Search code examples
mysqlreplicationfailover

MySQL replication: failover scenario


I have the following MySQL instances, along with a replication setup:

S1 -----> (M1 <--> M2), where:

M1 - M2 is a multi-master replication setup,

S1 - a slave which replicates the writes which are done at Master M1.

Now, I'm trying to enhance the setup with a channel failover mechanism, where S1 would start replicating from M2, should M1 go down. Currently, the only way of doing this that I see is:

(M1 failure detection mechanism on S1 machine), then:

-> S1 gets the latest timestamp of M1's queries from the local relay log file.

-> M2 searches (bash script using mysqlbinlog utility) for the local binlog file + binlog index which corresponds to S1's latest timestamp

-> S1 can finally do a "STOP SLAVE", "CHANGE MASTER TO master_host=M2... master_log_file=... master_log_pos=...", etc. command to continue replication, but from M2 this time

Is there a better (and less error prone) way of doing this?

Thank you

EDIT: Nowadays, this is much easier to achieve thanks to the unique Xid binlog query tags commonly used by the publicly accessible MySQL clustering solutions.


Solution

  • There is a more simplistic way to retrieve the binlog and position needed.
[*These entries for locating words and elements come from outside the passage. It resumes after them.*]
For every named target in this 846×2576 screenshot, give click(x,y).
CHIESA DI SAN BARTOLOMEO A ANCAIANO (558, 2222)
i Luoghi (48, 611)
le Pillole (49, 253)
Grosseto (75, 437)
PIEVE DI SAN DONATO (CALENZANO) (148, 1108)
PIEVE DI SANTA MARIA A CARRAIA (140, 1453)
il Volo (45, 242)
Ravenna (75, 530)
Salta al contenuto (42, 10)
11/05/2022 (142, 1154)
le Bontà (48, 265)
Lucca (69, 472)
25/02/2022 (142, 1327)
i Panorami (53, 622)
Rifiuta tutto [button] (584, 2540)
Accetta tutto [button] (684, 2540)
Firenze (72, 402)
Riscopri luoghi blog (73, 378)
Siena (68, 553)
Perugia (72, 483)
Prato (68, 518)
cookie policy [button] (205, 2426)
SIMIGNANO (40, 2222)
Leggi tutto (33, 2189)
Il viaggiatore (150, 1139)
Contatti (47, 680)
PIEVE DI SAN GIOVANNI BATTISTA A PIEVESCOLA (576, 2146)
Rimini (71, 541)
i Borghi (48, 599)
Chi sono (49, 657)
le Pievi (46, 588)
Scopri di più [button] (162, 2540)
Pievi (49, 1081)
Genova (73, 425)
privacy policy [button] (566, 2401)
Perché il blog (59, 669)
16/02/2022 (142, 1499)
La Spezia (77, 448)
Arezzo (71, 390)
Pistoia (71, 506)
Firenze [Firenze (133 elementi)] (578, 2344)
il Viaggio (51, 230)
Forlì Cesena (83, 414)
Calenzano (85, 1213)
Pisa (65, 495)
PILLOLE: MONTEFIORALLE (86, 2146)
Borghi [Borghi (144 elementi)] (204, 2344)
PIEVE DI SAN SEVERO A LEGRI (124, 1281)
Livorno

    Would it make more sense to just use the current binlog and position as M2 knows it ? You need to check the Slave status on M2.

    Example

    mysql> show slave status\G
    *************************** 1. row ***************************
                   Slave_IO_State: Waiting for master to send event
                      Master_Host: 10.64.51.130
                      Master_User: replicant
                      Master_Port: 3306
                    Connect_Retry: 60
                  Master_Log_File: mysql-bin.000463
              Read_Master_Log_Pos: 453865699
                   Relay_Log_File: relay-bin.001226
                    Relay_Log_Pos: 453865845
            Relay_Master_Log_File: mysql-bin.000463
                 Slave_IO_Running: Yes
                Slave_SQL_Running: Yes
                  Replicate_Do_DB:
              Replicate_Ignore_DB: search_cache
               Replicate_Do_Table:
           Replicate_Ignore_Table:
          Replicate_Wild_Do_Table:
      Replicate_Wild_Ignore_Table:
                       Last_Errno: 0
                       Last_Error:
                     Skip_Counter: 0
              Exec_Master_Log_Pos: 453865699
                  Relay_Log_Space: 453866038
                  Until_Condition: None
                   Until_Log_File:
                    Until_Log_Pos: 0
               Master_SSL_Allowed: No
               Master_SSL_CA_File:
               Master_SSL_CA_Path:
                  Master_SSL_Cert:
                Master_SSL_Cipher:
                   Master_SSL_Key:
            Seconds_Behind_Master: 0
    Master_SSL_Verify_Server_Cert: No
                    Last_IO_Errno: 0
                    Last_IO_Error:
                   Last_SQL_Errno: 0
                   Last_SQL_Error:
      Replicate_Ignore_Server_Ids:
                 Master_Server_Id: 106451130
    1 row in set (0.00 sec)
    
    mysql>
    

    For this display, there are five crucial components:

    • Master_Log_File (Line 6) : Log File on the Master whose position was last read
    • Read_Master_Log_Pos (Line 7) : Last position read on the Slave from the Master
    • Relay_Master_Log_File (Line 10) : Log File on the Master whose position was last executed
    • Exec_Master_Log_Pos (Line 22) : Last position executed on the Slave from the Master
    • Relay_Log_Space (Line 23) : Sum of bytes from all relay logs

    Relay_Log_Space

    Please note Relay_Log_Space. Once this number stops incrementing, every SQL statement imported from the Master has been read. Unfortunately, it is possible that the last relay log may be corrupt or simply incomplete because of a sudden failover.

    Replication Coordinates

    Please also note that the Replication Coordinates (Relay_Master_Log_File, Exec_Master_Log_Pos). This is the position you are hunting for. However, like Relay_Log_Space it may still be incrementing. In fact, those Replication Coordinates should be equal to the other Replication Coordinates (Master_Log_File,Read_Master_Log_Pos ). That's when you know everything is caught up. If the pair of Replication Coordinates never meet, then you should rely on Relay_Log_Space a little more in terms of when it stops incrementing.

    What about Seconds_Behind_Master ?

    The reason you cannot use Seconds_Behind_Master is simple. Once a Master goes down hard, all it takes just one Replication thread (Slave_IO_Running or Slave_SQL_Running) to become No and Seconds_Behind_Master turns NULL.